The task is daunting. Am I a little afraid? Yes, I am a little afraid. I must try to perform at a level that meets the speed and accuracy, confidence and competence that will allow me to “pass.” To get by. To be adequate.
So many have prayed, and have thrown their love into the mix. Dear Molly, herself, has worked so hard to help me be ready for the change at considerable cost to herself.
My great hope is Jesus, who said – repeatedly – “Be not afraid.” God will take care of me. I know it. I must believe it. I must trust. I must follow Joan of Arc, who said, “I must dare, and dare, and dare, until I die.” Only God can make it happen, can make me “adequate.”

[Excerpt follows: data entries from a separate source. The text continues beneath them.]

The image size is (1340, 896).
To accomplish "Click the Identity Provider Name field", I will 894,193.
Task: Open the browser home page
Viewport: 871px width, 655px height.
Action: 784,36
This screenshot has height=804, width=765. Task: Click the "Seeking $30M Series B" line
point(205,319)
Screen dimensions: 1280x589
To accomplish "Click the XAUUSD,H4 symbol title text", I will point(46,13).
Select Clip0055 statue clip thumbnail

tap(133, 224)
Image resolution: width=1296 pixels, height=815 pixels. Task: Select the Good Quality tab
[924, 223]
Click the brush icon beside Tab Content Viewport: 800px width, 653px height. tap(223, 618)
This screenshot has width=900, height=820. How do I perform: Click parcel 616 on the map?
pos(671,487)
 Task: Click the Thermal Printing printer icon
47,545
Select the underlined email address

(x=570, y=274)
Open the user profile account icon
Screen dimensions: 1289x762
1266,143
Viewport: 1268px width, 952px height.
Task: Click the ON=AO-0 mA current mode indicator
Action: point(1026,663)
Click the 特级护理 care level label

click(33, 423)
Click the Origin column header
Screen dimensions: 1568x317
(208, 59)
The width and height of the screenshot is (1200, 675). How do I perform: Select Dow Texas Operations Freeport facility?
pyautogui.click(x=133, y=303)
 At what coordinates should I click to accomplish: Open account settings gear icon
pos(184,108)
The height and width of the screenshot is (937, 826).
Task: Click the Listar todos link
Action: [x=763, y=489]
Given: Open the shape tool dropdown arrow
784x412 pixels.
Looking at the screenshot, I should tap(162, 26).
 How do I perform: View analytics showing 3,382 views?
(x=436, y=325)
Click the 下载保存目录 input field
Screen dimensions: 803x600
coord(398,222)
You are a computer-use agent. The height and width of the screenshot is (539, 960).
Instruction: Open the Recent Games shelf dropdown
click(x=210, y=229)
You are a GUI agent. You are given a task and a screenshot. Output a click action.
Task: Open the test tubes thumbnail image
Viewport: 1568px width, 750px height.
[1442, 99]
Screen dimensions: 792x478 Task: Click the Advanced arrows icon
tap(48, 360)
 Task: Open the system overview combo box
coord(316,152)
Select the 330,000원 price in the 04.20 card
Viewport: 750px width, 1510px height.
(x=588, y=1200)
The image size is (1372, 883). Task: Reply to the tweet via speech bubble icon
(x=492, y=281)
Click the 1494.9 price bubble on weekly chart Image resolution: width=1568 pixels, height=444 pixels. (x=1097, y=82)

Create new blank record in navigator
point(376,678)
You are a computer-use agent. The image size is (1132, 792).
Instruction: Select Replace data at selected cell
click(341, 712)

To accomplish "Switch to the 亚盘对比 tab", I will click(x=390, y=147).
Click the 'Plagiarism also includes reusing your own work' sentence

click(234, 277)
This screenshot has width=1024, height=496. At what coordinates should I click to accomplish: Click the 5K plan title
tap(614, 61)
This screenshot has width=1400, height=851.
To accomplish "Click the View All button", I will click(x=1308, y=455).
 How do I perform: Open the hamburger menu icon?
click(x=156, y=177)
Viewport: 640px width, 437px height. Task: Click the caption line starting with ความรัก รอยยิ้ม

Perhaps little steps, at first, will be right. Jesus practiced His whole ministry “one step at a time.” And of course, that Sunday in Pentecost. The Day of the Spirit, Whom Jesus said He would send, to lead us.
I count on that. I want so much to get “back to my life.” But, it won’t be mine. It will be Jesus’ life for me. He will show me the life – starting tomorrow. When I get to face friends again. Help people again. Be a useful person again. Hear the signals of the Savior – and FOLLOW.
Help me, Jesus, to do exactly that. And take every hand held out to me. And keep me going.
Your prayers have kept me alive. I know my life itself is a miracle. So – I cling to that. My wonderful family of faith will help me. Thank you. Thank you!